Photographing the Sadr Star in Cygnus

If you follow me on twitter, you may have noticed that I was poking around in the middle of the constellation Cygnus last weekend, specifically centered on to the extremely bright Sadr star. I really wanted to post a really snazzy wide field photo of this region on this blog, but I was unhappy with my results. I set my mount and telescope up for imaging in the South, at the far edge of my backyard. This spot was a poor location for shooting straight up overhead at the constellation Cygnus for me, as I ran into trees by 1:30am.  The result, only 1 hour of total exposure on a hot night. Even the stacked final image including 15 darks was noisy after stretching! I was already sad about the trees, but after seeing my noisy photo, I was Sadr. (anyone?) Clearly, I need more time on it.

The night was not a complete waste.  Aside from the mosquito bites and the ever constant worry from my neighbours “what is he doing out there!?”, I was able to snap this neat little photo of the Summer Triangle.  The stars that make up this giant asterism are Altair, Vega and Deneb.  For this shot, I used my Canon 70D and 17-40mm lens, riding on the Sky-Watcher mount.  15 – 40 second shots were stacked together for the final image.

The Summer Triangle

The Summer Triangle

Tonight’s the Night – Gamma Cygni

Location of the Sadr Star

With the almost first-quarter moon setting tonight around midnight, and clear, cool skies in the forecast for the Niagara region, it looks like I am set for round 2 tonight. Tomorrow night looks clear as well, will this be the weekend of the Sadr Star? That might be the nerdiest thing I have ever said.  That’s not true.

Tonight, I will position the mount for an all-night-long session in Cygnus. My plan is to frame Gamma Cygni directly in the centre. From the other images of this area, it looks like I should pick up a lot of nebulosity throughout the frame.

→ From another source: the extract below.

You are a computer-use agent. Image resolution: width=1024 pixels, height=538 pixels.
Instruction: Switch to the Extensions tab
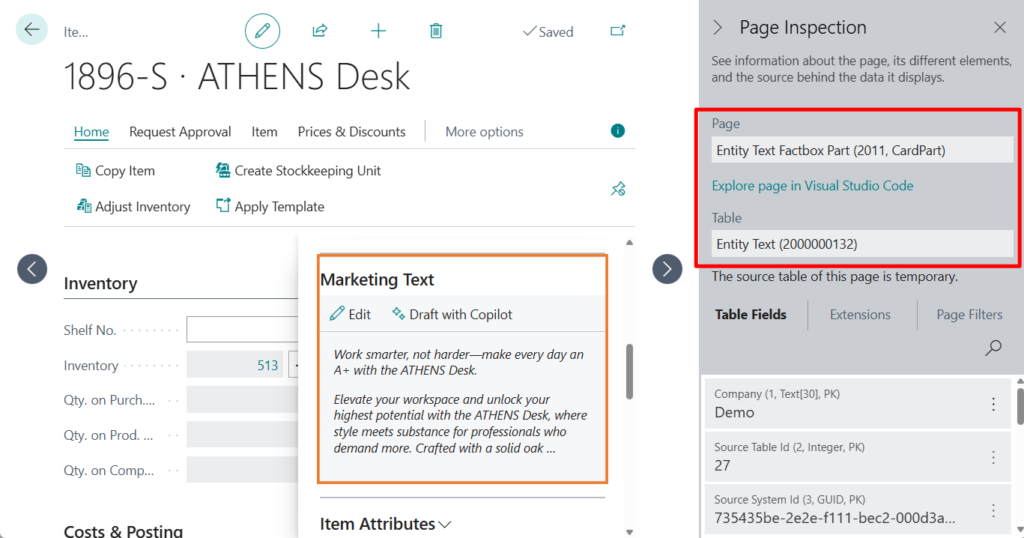pyautogui.click(x=860, y=315)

My 30-day trial of Backyard EOS is still in effect, so I am happy to use it’s handy imaging features for another free night before shelling out the $50 US for the full version. A fair price for this impressive software. See the star map to the left for an idea of where I will be shooting tonight. If all goes well, my next post will be a portrait of the intersection of the Northern Cross.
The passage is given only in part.